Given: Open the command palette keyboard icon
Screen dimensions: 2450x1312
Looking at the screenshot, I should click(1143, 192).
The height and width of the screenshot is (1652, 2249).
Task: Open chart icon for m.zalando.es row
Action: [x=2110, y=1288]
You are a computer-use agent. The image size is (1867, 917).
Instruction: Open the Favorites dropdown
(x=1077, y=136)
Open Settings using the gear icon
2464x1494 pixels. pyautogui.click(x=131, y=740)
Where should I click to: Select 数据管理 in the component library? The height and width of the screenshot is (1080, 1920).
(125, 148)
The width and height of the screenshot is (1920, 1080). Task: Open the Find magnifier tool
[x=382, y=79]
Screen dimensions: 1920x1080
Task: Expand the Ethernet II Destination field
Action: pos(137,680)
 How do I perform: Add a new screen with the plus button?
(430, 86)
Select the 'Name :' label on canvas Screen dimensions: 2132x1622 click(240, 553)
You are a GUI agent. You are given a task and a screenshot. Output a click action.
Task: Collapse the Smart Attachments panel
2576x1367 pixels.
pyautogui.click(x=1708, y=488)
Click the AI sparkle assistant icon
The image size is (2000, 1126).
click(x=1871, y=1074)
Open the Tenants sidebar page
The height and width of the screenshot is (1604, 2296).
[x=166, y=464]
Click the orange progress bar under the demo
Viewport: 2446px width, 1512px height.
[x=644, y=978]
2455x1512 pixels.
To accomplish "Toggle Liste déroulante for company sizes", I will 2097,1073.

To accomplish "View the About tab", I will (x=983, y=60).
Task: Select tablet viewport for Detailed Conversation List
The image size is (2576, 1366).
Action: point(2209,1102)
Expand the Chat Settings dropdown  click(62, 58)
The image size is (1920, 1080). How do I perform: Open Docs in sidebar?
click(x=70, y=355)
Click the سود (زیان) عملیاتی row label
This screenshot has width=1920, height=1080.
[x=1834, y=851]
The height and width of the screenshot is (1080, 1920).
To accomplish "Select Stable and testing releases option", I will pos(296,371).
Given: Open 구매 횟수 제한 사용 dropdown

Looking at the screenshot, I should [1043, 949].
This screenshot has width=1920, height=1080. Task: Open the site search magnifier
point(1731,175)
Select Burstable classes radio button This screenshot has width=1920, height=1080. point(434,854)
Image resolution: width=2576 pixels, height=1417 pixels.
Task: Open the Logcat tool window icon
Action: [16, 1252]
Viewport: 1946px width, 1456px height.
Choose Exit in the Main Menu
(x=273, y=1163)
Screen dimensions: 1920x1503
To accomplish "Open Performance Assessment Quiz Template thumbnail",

__________________________________________________

### Problem statement
Above are the records; from them, give again exactly the lines from the one containing "Open Settings using the gear icon" to the one containing "Select the 'Name", both lines included, and nothing more.

### Answer to the exercise
Open Settings using the gear icon
2464x1494 pixels. pyautogui.click(x=131, y=740)
Where should I click to: Select 数据管理 in the component library? The height and width of the screenshot is (1080, 1920).
(125, 148)
The width and height of the screenshot is (1920, 1080). Task: Open the Find magnifier tool
[x=382, y=79]
Screen dimensions: 1920x1080
Task: Expand the Ethernet II Destination field
Action: pos(137,680)
 How do I perform: Add a new screen with the plus button?
(430, 86)
Select the 'Name :' label on canvas Screen dimensions: 2132x1622 click(240, 553)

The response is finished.